Oleh karena itu, kata dia, ratusan penginapan (homestay) yang ada di KWDT Dieng khususnya di Desa Dieng Kulon, Kecamatan Batur, Banjarnegara, penuh oleh wisatawan yang menginap untuk sekadar menyaksikan fenomena embun upas.

Menurut dia, embun upas tersebut sering kali muncul ketika suhu udara di KWDT Dieng pada dini hari hingga pagi hari di bawah 0 (nol) derajat Celsius.

"Kalau di dalam rumah masih sekitar 5 derajat Celsius, tapi kalau di luar bisa di bawah 0 derajat Celcius. Oleh karena itu, saat sekarang banyak warga yang meletakkan termometer dinding mereka di luar rumah untuk membuktikan kepada wisatawan kalau suhu udaranya di bawah 0 derajat Celsius," katanya.

Lebih lanjut, Alif mengakui jika fenomena embun upas menjadi daya tarik tersendiri bagi wisatawan sehingga mereka mendatangi Dieng yang secara kebetulan posisinya berada di puncak gunung.

Menurut dia, kondisi tersebut berbeda dengan Gunung Bromo yang kebanyakan berada di lereng gunungnya.

Kendati demikian, dia mengatakan kemunculan embun upas dapat berdampak buruk terhadap sektor pertanian di Dieng khususnya tanaman kentang karena tanamannya bisa mati jika langsung terkena embun tersebut.

"Upas artinya racun, sehingga kalau tanaman kentang tersebut terkena embun upas secara langsung, akan menghitam dan akhirnya mati. Namun sampai saat ini belum berdampak terhadap tanaman kentang," kata Alif yang juga petani kentang.

Ia mengatakan lahan tanaman kentang yang paling rawan terkena dampak embun upas rata-rata berada di sekitar kompleks Candi Arjuna karena embun tersebut paling sering muncul di lokasi yang tanahnya datar.

"Kalau di lereng seperti sebagian besar lahan tanaman kentang saya, sangat sedikit yang terkena embun upas. Tahun lalu, tanaman kentang milik ibu saya yang berada di sekitar kompleks candi terkena embun upas," katanya.

Meskipun embun upas sering muncul dalam beberapa waktu terakhir, dia mengatakan hingga saat ini petani kentang belum memasang pelindung tanaman agar embun tersebut tidak mengenai tanamannya.

Menurut dia, biasanya petani akan memasang pelindung tanaman kentang saat memasuki puncak musim kemarau pada bulan Juli hingga September untuk mengantisipasi kemungkinan embun upas muncul lebih tebal.
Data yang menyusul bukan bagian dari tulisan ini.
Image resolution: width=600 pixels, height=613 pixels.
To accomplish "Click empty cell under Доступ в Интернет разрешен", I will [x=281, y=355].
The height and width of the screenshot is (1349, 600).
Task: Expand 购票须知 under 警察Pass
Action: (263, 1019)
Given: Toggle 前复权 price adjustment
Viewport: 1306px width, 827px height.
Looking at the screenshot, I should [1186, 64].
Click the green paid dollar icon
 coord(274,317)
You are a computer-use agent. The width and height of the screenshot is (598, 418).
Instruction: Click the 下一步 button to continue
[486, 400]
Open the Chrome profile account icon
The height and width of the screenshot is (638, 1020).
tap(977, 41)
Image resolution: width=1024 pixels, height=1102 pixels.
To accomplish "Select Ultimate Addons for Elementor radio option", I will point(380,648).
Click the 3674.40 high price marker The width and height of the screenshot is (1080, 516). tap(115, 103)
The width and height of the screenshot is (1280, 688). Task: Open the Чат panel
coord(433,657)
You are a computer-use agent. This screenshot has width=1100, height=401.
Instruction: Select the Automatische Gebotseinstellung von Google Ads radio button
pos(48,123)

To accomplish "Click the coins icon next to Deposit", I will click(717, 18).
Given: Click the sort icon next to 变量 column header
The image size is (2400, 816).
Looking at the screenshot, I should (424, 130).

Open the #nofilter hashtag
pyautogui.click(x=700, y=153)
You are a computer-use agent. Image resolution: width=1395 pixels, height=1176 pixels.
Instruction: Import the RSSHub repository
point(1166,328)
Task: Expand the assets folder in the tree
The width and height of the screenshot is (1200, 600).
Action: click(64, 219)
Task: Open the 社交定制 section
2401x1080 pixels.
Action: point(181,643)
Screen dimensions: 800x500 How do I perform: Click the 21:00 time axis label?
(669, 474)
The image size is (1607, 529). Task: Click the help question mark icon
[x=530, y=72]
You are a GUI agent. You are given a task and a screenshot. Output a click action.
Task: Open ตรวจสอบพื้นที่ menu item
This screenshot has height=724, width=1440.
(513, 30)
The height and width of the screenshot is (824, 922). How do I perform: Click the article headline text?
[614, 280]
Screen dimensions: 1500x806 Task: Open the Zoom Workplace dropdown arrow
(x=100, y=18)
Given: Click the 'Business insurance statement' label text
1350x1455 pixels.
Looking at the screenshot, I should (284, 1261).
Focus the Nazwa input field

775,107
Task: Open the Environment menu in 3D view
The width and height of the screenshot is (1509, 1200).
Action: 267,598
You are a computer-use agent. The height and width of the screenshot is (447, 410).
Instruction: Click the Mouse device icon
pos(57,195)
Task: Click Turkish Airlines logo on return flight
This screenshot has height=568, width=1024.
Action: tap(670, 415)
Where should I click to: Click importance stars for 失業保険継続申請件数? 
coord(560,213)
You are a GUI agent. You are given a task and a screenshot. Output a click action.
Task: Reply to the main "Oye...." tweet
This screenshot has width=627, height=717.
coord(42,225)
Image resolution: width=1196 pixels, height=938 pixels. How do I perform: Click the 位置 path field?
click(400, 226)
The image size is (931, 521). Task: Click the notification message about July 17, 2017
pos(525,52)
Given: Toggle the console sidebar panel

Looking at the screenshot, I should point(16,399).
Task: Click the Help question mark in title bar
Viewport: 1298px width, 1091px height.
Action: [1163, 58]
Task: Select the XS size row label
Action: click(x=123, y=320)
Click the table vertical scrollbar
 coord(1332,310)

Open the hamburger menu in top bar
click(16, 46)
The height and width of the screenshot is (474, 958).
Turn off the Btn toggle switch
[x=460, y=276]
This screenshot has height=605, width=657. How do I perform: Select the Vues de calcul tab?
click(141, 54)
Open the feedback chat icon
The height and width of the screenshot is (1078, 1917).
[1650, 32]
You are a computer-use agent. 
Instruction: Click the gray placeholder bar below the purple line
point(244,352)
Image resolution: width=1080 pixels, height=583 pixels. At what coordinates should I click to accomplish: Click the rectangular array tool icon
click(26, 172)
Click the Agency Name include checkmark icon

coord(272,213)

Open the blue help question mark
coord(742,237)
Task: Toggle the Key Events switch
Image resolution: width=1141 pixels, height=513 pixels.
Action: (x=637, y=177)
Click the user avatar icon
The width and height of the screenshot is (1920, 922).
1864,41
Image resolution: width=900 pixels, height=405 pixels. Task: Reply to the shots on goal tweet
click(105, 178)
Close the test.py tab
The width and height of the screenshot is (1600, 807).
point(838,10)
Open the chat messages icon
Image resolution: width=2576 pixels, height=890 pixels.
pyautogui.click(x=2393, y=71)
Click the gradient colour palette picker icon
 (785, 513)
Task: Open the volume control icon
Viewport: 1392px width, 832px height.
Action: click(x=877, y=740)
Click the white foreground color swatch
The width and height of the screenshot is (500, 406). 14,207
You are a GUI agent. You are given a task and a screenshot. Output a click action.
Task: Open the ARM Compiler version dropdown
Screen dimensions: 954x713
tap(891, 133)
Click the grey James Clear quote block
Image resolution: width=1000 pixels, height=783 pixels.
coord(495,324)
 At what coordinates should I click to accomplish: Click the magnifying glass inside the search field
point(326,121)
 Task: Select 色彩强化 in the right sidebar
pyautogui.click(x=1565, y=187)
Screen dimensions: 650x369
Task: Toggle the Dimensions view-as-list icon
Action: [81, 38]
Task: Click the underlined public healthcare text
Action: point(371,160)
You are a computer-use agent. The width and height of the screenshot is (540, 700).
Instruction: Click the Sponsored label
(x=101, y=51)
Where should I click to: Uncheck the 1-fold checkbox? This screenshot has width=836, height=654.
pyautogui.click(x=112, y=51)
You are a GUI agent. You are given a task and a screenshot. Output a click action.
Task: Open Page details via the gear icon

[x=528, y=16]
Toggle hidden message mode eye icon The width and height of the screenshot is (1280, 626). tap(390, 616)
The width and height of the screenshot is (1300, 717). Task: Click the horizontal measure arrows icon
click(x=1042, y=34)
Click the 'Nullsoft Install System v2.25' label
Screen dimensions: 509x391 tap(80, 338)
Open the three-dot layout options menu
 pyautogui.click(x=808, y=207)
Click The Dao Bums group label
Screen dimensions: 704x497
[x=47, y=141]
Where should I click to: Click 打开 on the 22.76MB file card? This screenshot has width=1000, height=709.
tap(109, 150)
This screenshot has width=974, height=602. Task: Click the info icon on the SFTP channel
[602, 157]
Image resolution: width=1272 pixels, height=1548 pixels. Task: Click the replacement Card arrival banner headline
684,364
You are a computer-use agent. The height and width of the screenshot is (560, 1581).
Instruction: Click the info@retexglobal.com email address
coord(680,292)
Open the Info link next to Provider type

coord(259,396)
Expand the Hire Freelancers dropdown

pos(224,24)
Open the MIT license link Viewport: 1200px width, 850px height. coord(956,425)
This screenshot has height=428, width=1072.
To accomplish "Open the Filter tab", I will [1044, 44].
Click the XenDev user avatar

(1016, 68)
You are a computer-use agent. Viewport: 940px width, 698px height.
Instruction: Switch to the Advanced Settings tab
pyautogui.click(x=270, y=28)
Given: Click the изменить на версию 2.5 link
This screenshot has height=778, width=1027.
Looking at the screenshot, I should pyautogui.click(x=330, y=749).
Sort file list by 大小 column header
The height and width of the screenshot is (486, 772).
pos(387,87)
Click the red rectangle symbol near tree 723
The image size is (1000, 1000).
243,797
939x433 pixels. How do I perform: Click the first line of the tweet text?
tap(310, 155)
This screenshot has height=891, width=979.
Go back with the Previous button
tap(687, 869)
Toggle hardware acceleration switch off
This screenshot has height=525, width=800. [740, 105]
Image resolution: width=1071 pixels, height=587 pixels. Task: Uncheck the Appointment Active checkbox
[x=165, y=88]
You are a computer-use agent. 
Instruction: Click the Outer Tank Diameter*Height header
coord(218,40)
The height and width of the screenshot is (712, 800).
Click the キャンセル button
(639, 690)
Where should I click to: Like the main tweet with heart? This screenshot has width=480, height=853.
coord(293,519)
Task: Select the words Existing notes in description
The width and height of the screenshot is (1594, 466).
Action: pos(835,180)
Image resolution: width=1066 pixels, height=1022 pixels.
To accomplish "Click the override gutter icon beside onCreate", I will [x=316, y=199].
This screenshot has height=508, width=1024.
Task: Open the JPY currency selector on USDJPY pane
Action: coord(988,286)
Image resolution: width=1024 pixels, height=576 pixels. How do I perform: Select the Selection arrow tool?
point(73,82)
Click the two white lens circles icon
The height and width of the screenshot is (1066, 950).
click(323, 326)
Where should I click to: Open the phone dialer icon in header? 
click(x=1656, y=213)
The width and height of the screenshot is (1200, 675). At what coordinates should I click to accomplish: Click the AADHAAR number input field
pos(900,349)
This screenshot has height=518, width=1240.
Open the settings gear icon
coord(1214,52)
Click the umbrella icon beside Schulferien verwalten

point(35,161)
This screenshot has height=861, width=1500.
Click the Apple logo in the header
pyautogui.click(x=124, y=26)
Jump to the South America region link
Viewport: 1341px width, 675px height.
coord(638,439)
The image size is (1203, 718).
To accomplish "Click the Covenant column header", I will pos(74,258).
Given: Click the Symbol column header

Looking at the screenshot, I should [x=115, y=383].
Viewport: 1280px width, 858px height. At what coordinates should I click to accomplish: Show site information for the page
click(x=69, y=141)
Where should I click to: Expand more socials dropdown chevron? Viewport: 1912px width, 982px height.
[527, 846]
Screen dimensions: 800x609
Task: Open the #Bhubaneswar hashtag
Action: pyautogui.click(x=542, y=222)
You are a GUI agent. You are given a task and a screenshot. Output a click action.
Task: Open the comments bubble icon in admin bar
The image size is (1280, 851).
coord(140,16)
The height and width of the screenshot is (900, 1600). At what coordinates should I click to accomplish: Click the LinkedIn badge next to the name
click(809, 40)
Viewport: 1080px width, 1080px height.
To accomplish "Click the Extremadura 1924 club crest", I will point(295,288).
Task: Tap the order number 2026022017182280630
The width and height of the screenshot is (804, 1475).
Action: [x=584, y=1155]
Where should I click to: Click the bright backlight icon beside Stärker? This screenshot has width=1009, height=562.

Dalam kesempatan terpisah, Kepala Unit Pelaksana Teknis Pengelola Objek Wisata Dinas Pariwisata dan Kebudayaan Kabupaten Banjarnegara Aryadi Darwanto mengatakan embun upas kembali muncul pada Minggu (23/6) pagi di lapangan sebelah timur kompleks Candi Arjuna karena suhu udara saat itu mencapai minus 2 derajat Celsius.

"Banyak wisatawan yang datang untuk menyaksikan fenomena embun upas di Dieng," katanya.

Menurut dia, suhu udara terendah di Dieng pada musim kemarau tahun 2019 sempat mencapai minus 7 derajat Celsius, sedangkan pada Sabtu (22/6) pagi tercatat minus 5 derajat Celcius.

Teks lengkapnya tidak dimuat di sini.